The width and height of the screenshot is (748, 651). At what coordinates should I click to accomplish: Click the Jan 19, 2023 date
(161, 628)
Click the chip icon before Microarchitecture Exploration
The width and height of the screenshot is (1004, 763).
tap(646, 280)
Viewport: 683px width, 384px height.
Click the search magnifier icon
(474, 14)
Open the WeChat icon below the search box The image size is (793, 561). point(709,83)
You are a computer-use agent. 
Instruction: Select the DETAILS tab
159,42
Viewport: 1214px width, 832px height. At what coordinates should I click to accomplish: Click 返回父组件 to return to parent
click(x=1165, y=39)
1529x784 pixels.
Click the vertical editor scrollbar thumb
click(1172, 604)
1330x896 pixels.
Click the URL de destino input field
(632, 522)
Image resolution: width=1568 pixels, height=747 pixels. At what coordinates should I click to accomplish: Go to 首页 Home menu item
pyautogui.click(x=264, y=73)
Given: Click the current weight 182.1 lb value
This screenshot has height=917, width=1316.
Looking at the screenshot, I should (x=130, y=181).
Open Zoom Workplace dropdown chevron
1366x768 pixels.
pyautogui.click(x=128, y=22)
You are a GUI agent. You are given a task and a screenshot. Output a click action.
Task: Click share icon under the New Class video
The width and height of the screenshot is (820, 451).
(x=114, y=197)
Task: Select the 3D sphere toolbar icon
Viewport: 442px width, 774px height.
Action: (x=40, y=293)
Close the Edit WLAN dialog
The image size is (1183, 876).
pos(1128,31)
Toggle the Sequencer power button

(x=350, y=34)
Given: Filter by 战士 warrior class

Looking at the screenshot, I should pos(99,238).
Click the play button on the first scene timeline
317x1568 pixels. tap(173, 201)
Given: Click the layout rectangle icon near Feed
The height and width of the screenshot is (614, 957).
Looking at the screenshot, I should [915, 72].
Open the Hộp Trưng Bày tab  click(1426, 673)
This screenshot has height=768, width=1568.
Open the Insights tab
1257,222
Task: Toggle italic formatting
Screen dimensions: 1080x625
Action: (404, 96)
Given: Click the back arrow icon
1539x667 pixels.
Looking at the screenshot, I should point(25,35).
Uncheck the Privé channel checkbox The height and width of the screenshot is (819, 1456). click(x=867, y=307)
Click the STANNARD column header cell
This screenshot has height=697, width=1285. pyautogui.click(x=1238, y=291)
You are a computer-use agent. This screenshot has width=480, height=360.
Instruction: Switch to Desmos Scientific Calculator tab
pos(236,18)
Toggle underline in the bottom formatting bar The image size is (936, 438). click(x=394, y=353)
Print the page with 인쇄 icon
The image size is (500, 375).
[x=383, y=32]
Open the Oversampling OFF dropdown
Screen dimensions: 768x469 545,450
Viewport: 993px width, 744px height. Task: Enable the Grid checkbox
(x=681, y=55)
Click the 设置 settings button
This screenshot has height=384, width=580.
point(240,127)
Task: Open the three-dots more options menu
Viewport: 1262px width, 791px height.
::::::::::
Print the data in full. Match it exactly.

▸ Finished task
The width and height of the screenshot is (748, 651). At what coordinates should I click to accomplish: Click the Jan 19, 2023 date
(161, 628)
Click the chip icon before Microarchitecture Exploration
The width and height of the screenshot is (1004, 763).
tap(646, 280)
Viewport: 683px width, 384px height.
Click the search magnifier icon
(474, 14)
Open the WeChat icon below the search box The image size is (793, 561). point(709,83)
You are a computer-use agent. 
Instruction: Select the DETAILS tab
159,42
Viewport: 1214px width, 832px height. At what coordinates should I click to accomplish: Click 返回父组件 to return to parent
click(x=1165, y=39)
1529x784 pixels.
Click the vertical editor scrollbar thumb
click(1172, 604)
1330x896 pixels.
Click the URL de destino input field
(632, 522)
Image resolution: width=1568 pixels, height=747 pixels. At what coordinates should I click to accomplish: Go to 首页 Home menu item
pyautogui.click(x=264, y=73)
Given: Click the current weight 182.1 lb value
This screenshot has height=917, width=1316.
Looking at the screenshot, I should (x=130, y=181).
Open Zoom Workplace dropdown chevron
1366x768 pixels.
pyautogui.click(x=128, y=22)
You are a GUI agent. You are given a task and a screenshot. Output a click action.
Task: Click share icon under the New Class video
The width and height of the screenshot is (820, 451).
(x=114, y=197)
Task: Select the 3D sphere toolbar icon
Viewport: 442px width, 774px height.
Action: (x=40, y=293)
Close the Edit WLAN dialog
The image size is (1183, 876).
pos(1128,31)
Toggle the Sequencer power button

(x=350, y=34)
Given: Filter by 战士 warrior class

Looking at the screenshot, I should pos(99,238).
Click the play button on the first scene timeline
317x1568 pixels. tap(173, 201)
Given: Click the layout rectangle icon near Feed
The height and width of the screenshot is (614, 957).
Looking at the screenshot, I should [915, 72].
Open the Hộp Trưng Bày tab  click(1426, 673)
This screenshot has height=768, width=1568.
Open the Insights tab
1257,222
Task: Toggle italic formatting
Screen dimensions: 1080x625
Action: (404, 96)
Given: Click the back arrow icon
1539x667 pixels.
Looking at the screenshot, I should point(25,35).
Uncheck the Privé channel checkbox The height and width of the screenshot is (819, 1456). click(x=867, y=307)
Click the STANNARD column header cell
This screenshot has height=697, width=1285. pyautogui.click(x=1238, y=291)
You are a computer-use agent. This screenshot has width=480, height=360.
Instruction: Switch to Desmos Scientific Calculator tab
pos(236,18)
Toggle underline in the bottom formatting bar The image size is (936, 438). click(x=394, y=353)
Print the page with 인쇄 icon
The image size is (500, 375).
[x=383, y=32]
Open the Oversampling OFF dropdown
Screen dimensions: 768x469 545,450
Viewport: 993px width, 744px height. Task: Enable the Grid checkbox
(x=681, y=55)
Click the 设置 settings button
This screenshot has height=384, width=580.
point(240,127)
Task: Open the three-dots more options menu
Viewport: 1262px width, 791px height.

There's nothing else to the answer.